─── Data supplied ───

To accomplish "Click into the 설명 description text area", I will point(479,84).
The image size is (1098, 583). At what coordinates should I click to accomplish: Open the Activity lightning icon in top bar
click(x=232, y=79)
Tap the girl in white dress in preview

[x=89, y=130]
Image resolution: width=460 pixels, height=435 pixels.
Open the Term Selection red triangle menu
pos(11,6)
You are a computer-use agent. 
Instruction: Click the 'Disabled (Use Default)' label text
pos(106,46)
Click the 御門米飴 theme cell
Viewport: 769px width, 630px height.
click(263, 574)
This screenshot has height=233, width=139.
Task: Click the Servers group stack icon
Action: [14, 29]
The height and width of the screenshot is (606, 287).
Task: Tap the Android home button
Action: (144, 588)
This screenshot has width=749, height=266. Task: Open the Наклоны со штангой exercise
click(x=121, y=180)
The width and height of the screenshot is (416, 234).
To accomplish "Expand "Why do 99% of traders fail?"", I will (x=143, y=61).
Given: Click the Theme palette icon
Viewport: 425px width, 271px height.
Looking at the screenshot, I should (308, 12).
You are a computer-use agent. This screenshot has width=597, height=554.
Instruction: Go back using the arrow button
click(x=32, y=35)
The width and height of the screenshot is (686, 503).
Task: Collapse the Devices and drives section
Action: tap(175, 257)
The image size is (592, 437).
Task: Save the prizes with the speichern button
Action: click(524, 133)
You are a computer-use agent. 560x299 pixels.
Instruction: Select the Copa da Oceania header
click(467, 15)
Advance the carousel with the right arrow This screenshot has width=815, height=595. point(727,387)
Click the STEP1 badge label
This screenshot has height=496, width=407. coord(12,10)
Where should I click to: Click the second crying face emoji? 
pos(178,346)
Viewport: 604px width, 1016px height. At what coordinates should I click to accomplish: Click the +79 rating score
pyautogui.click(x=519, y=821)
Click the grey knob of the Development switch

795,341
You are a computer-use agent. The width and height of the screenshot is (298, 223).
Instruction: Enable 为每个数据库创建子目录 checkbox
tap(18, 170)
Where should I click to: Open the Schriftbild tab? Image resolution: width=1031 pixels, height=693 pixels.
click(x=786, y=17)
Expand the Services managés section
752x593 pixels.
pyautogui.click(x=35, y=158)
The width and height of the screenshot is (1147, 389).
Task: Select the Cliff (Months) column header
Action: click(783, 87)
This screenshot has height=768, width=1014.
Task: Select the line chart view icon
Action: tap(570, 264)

───

* **Task objective**
Please give the number of lines above that contain "will", without any other words.

* **Solution for this task**
2